Я общался с ним и дома, и в ЦДЛ, и после его выдворения за рубеж. У него была редкая черта — отсутствие всякого тайного или явного высокомерия по отношению к мыслящим по-другому. Владимов прочно стоял не столько на почве политических предпочтений (хотя, конечно, и на ней тоже), сколько на основаниях реальной жизни, как он ее понимал. Ни капли экстремизма в нем не было, что так несвойственно многим карьеристам протеста. Будучи активным деятелем «Международной амнистии», он предпочитал в политике дело, а не эффектное слово.

В конце 1975-го Владимов с женой Наташей впервые слушали у меня дома на Суворовском статью Андрея Синявского о «Верном Руслане». Максимовский журнал «Континент», где она была напечатана, принес Миша Козаков. Он же ее и читал вслух, по-актерски, но очень проникновенно, словно стихи.

Владимовская история караульной собаки рвала душу. Немало читателей и критиков больше были озабочены антисталинской, антигулаговской направленностью повести (в духе Солженицына). Между тем, главное там — поругание любви, страшное искажение евангельских заветов.

Верный Руслан — может быть, лучший образ, созданный писателем, потому что прямо вписан в пространство русской классической литературы. Cтатья Синявского «Люди и звери» в этом смысле конгениальна повести, и ее надо бы печатать под одной с ней обложкой.

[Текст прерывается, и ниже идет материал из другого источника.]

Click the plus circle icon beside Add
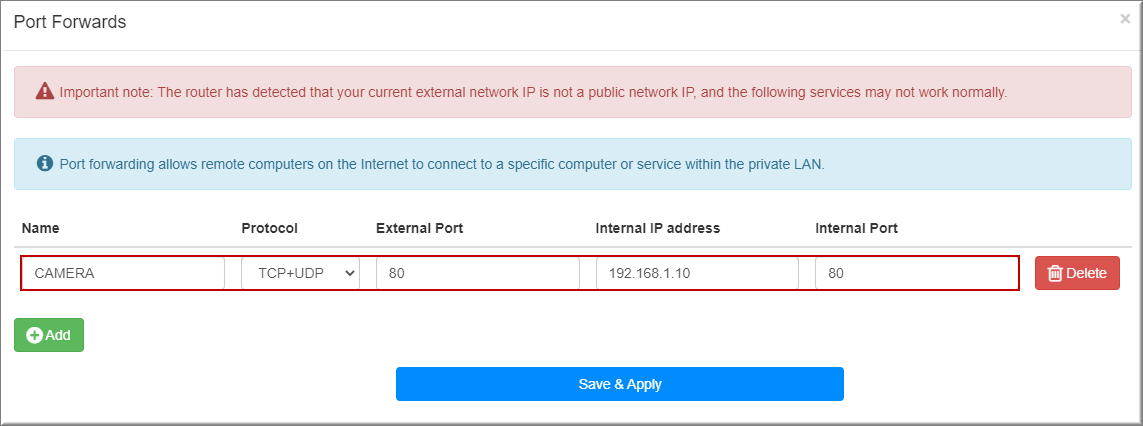The width and height of the screenshot is (1143, 426). point(34,336)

Нельзя не вспомнить здесь о жене Владимова Наташе Кузнецовой, которая дружила с моей Верой. Это была исключительно нестандартная натура. Ее прическу украшали свисающие по бокам букли по моде пушкинских времен. Заикающийся говорок привлекательной молодой женщины не знал пощады, когда речь шла о людях, ей неприятных и потому заслуживающих порицания. Из ближайших писателей она выделяла только своего Жорика и отчасти Битова. Природа ее легкого заикания была ужасна: в юности она зашла в комнату и увидела в петле своего отца, известного деятеля советского цирка. Наташа была всесторонне одарена. Ее акварель — странный коричневый цветок на сером фоне — хранится у нас дома. Она печатала свои критические заметки в парижской «Русской мысли» и регулярно с оказией, не доверяя советской почте, присылала нам ироничные и грустные письма с вырезками из газеты.

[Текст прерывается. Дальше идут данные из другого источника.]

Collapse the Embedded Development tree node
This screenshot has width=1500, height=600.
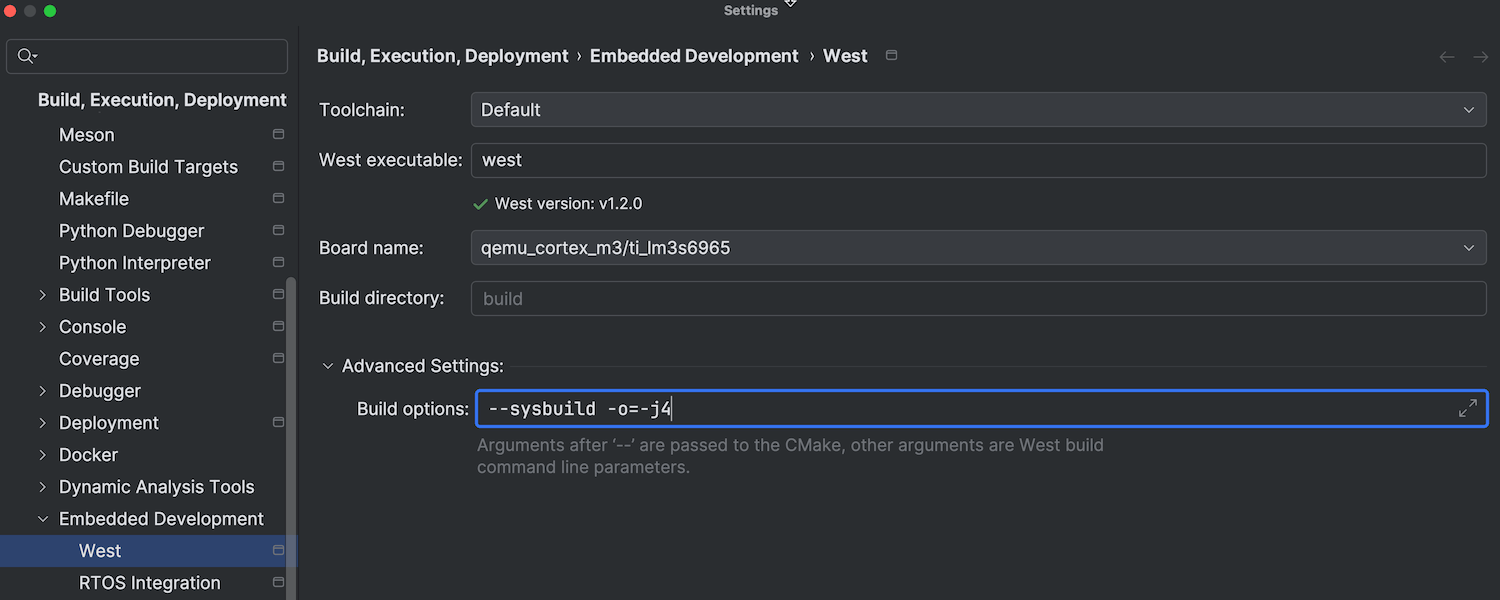[42, 519]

В отличие от Владимира Максимова Владимов стремился домой. Он вглядывался в перестройку и искал в ней надежду. Его и похоронили здесь, у нас, в Переделкине. Отпевали 24 октября 2003 года. Было много телевидения, мало писательского народа. Пришли Садовников, Приставкин, Битов, Черниченко, Вознесенский, Богуславская, И. Борисова, Чупринин, Н. Иванова, Аннинский, Кублановский, Архангельский, Мессерер, Немзер, Панченко. Больше не могу никого вспомнить. Наташа, бедная, давно лежит в Германии, а он здесь, по завещанию.

И теперь о главном. Вся ткань суровой прозы Георгия Владимова, весь ее трагизм пронизаны чувством недостижимости идеала, во имя которого создан человек. Герои владимовских книг об этом не думают, но, преодолевая тяжесть жизни, существуют в поле непреклонных авторских заветов, где главное — любовь, уважение к человеку. И они идут навстречу судьбе, люди долга и трех минут молчания, а за ними могучим нездоровьем дышит великая страна, обрекающая их на одиночество посреди моря и большой руды, посреди Великой Отечественной войны и остатков ГУЛАГа. Они идут, и остановить их может только гибель.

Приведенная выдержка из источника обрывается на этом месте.